■ Job A ■
In the rows below, reproduce exactly the lines from the one containing "Expand the Play now dropdown arrow" through the last row, with both ends included.
______
Bill, the simple answer to your original question is that in general you
should apply the same or similar analysis for your query terms as you do
with your indexed data. In your specific case the Query.toString is
generating your unanalyzed terms and then the query parser is performing the
needed analysis. The real point is that you should be doing the tem analysis
before invoking "new Term". Alas, term analysis has changed dramatically
over the past couple of years, so the solution to doing analysis before
generating a Term/TermQuery will vary from Lucene release to release.
We really do need a wiki page for Lucene term analysis.
-- Jack Krupansky
-----Original Message-----
From: Bill Chesky
Sent: Friday, August 03, 2012 9:19 AM
To: simon.willna...@gmail.com ; java-user@lucene.apache.org
Subject: RE: Analyzer on query question
Thanks Simon,
Unfortunately, I'm using Lucene 3.0.1 and CharTermAttribute doesn't seem to
have been introduced until 3.1.0. Similarly my version of Lucene does not
have a BooleanQuery.addClause(BooleanClause) method. Maybe you meant
BooleanQuery.add(BooleanClause).
In any case, most of what you're doing there, I'm just not familiar with.
Seems very low level. I've never had to use TokenStreams to build a query
before and I'm not really sure what is going on there. Also, I don't know
what PositionIncrementAttribute is or how it would be used to create a
PhraseQuery. The way I'm currently creating PhraseQuerys is very
straightforward and intuitive. E.g. to search for the term "foo bar" I'd
build the query like this:
PhraseQuery phraseQuery = new PhraseQuery();
phraseQuery.add(new Term("title", "foo"));
phraseQuery.add(new Term("title", "bar"));
Is there really no easier way to associate the correct analyzer with these
types of queries?
______
■ Job B ■
Write out the whole Lucene email above, word for word.

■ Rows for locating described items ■
______
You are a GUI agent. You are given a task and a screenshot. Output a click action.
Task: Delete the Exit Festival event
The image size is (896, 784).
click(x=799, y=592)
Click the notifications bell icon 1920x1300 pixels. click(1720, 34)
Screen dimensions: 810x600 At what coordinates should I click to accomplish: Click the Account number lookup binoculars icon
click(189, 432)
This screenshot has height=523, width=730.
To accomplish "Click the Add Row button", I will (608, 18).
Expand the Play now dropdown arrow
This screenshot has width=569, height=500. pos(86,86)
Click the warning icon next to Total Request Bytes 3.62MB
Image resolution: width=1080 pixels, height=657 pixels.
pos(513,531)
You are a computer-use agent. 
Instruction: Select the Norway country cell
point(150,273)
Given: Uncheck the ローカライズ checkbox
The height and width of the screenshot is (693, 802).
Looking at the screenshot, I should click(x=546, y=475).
______
■ Task response A ■
Expand the Play now dropdown arrow
This screenshot has width=569, height=500. pos(86,86)
Click the warning icon next to Total Request Bytes 3.62MB
Image resolution: width=1080 pixels, height=657 pixels.
pos(513,531)
You are a computer-use agent. 
Instruction: Select the Norway country cell
point(150,273)
Given: Uncheck the ローカライズ checkbox
The height and width of the screenshot is (693, 802).
Looking at the screenshot, I should click(x=546, y=475).

■ Task response B ■
Bill, the simple answer to your original question is that in general you
should apply the same or similar analysis for your query terms as you do
with your indexed data. In your specific case the Query.toString is
generating your unanalyzed terms and then the query parser is performing the
needed analysis. The real point is that you should be doing the tem analysis
before invoking "new Term". Alas, term analysis has changed dramatically
over the past couple of years, so the solution to doing analysis before
generating a Term/TermQuery will vary from Lucene release to release.
We really do need a wiki page for Lucene term analysis.
-- Jack Krupansky
-----Original Message-----
From: Bill Chesky
Sent: Friday, August 03, 2012 9:19 AM
To: simon.willna...@gmail.com ; java-user@lucene.apache.org
Subject: RE: Analyzer on query question
Thanks Simon,
Unfortunately, I'm using Lucene 3.0.1 and CharTermAttribute doesn't seem to
have been introduced until 3.1.0. Similarly my version of Lucene does not
have a BooleanQuery.addClause(BooleanClause) method. Maybe you meant
BooleanQuery.add(BooleanClause).
In any case, most of what you're doing there, I'm just not familiar with.
Seems very low level. I've never had to use TokenStreams to build a query
before and I'm not really sure what is going on there. Also, I don't know
what PositionIncrementAttribute is or how it would be used to create a
PhraseQuery. The way I'm currently creating PhraseQuerys is very
straightforward and intuitive. E.g. to search for the term "foo bar" I'd
build the query like this:
PhraseQuery phraseQuery = new PhraseQuery();
phraseQuery.add(new Term("title", "foo"));
phraseQuery.add(new Term("title", "bar"));
Is there really no easier way to associate the correct analyzer with these
types of queries?